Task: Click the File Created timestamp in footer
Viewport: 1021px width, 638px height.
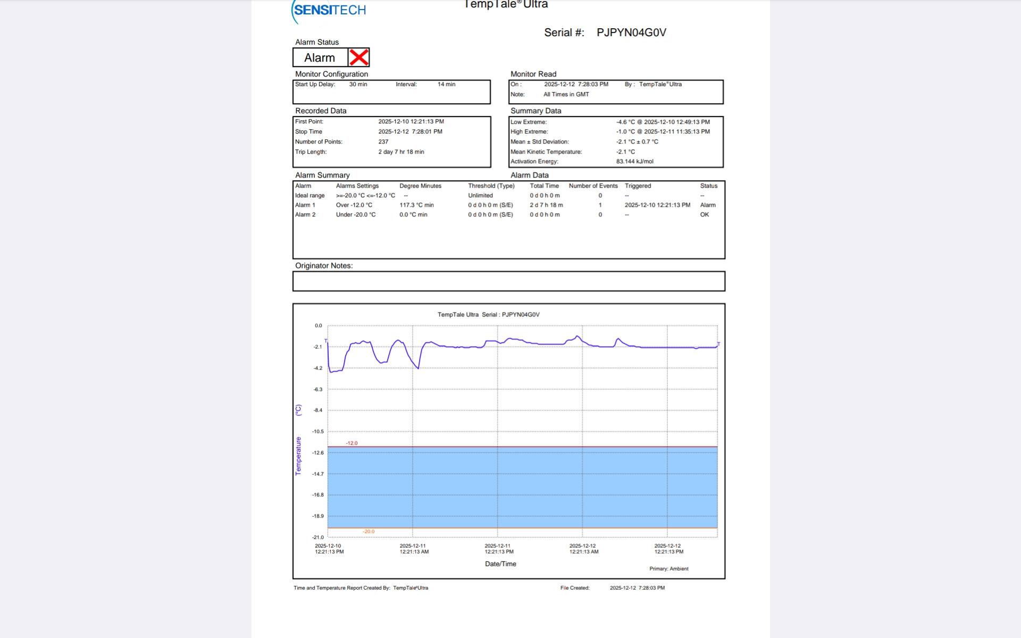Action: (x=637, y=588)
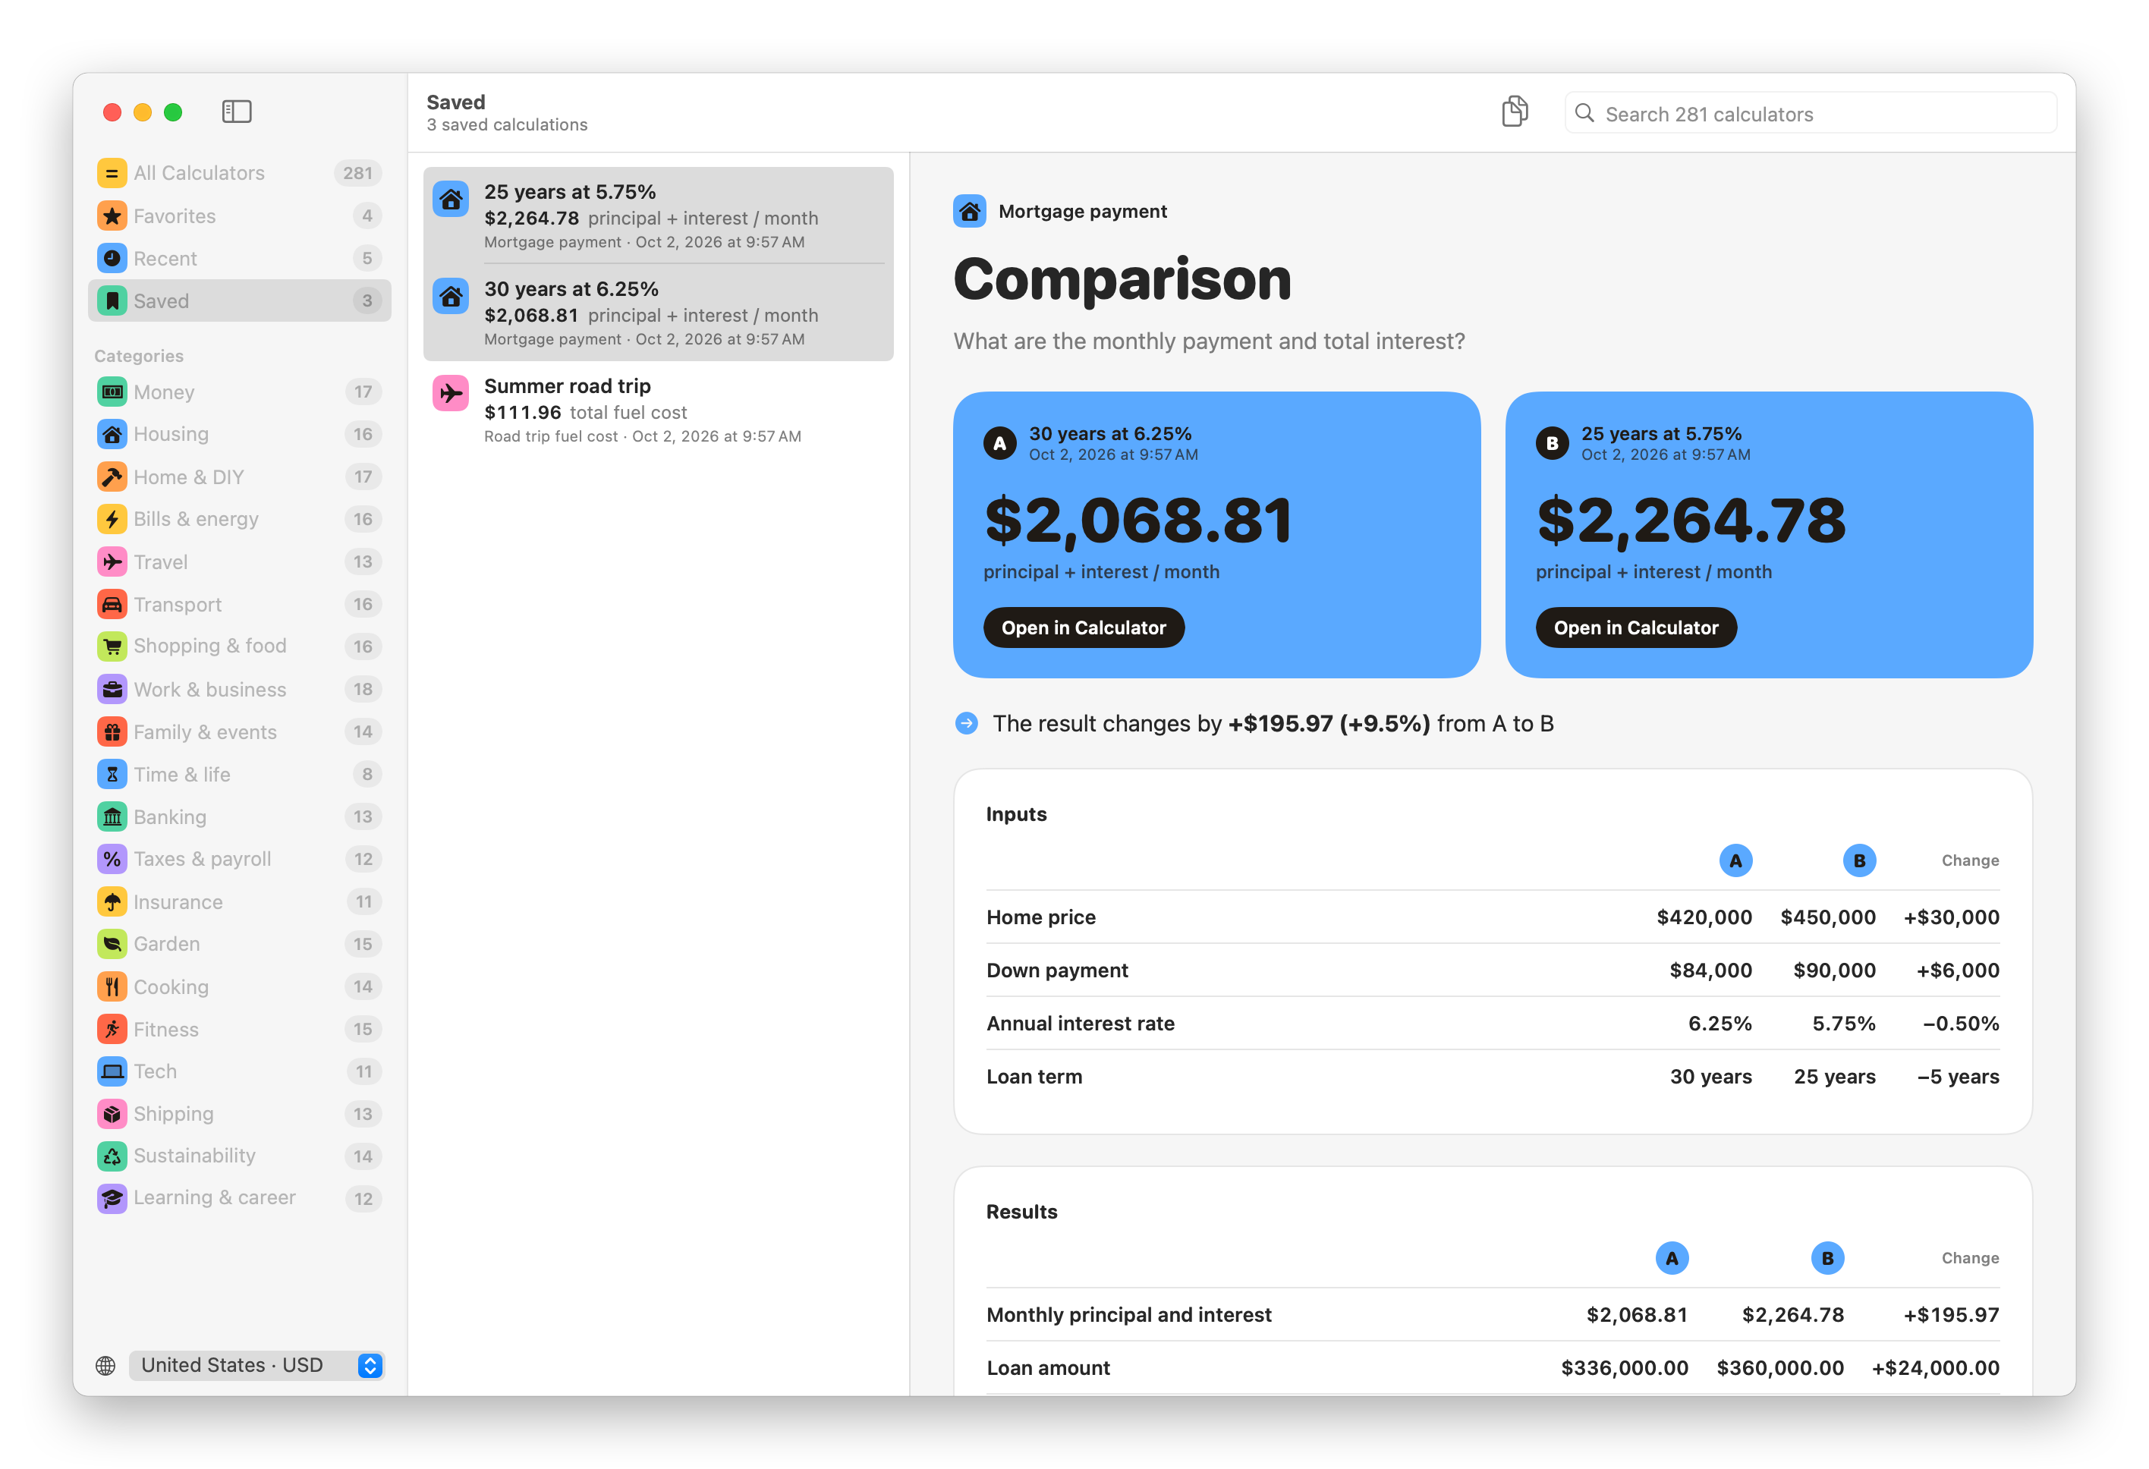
^^^^^^^^^^^^^^^^
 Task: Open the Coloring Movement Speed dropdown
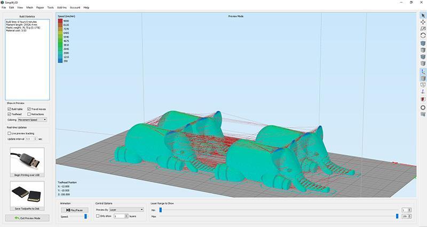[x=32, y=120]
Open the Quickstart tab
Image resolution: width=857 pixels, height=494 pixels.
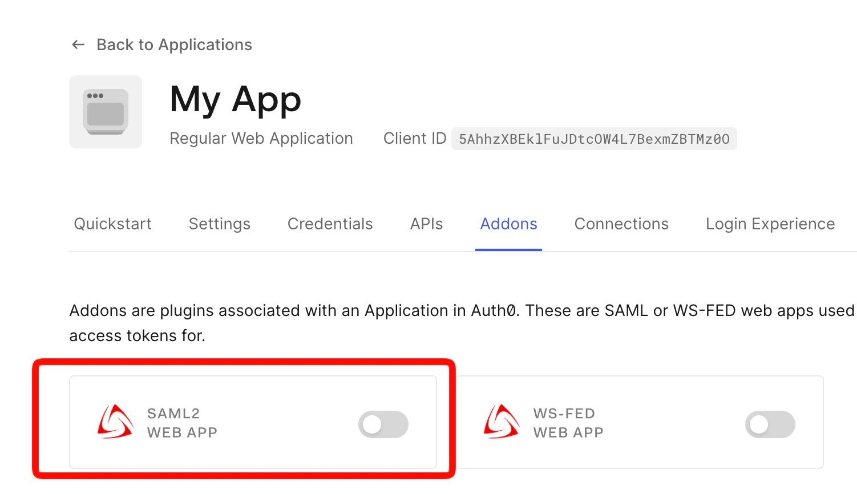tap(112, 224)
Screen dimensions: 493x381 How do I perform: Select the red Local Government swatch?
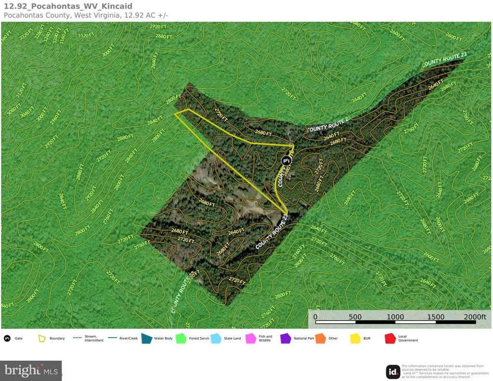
^^^^^^^^^^^^^^^^
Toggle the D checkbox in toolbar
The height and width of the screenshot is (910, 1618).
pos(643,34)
^^^^^^^^^^^^^^^^
TO DO →
Output the lines of the records as a Markdown table with the columns Row and Text. Start with the line that contains "Task: Open the", go on through the line that contains "Screen dimensions: 493x381", skip any blank lines, and leave the pictures out.

TASK RESPONSE →
| Row | Text |
|---|---|
| 1 |  Task: Open the Coloring Movement Speed dropdown |
| 2 | [x=32, y=120] |
| 3 | Open the Quickstart tab |
| 4 | Image resolution: width=857 pixels, height=494 pixels. |
| 5 | tap(112, 224) |
| 6 | Screen dimensions: 493x381 How do I perform: Select the red Local Government swatch? |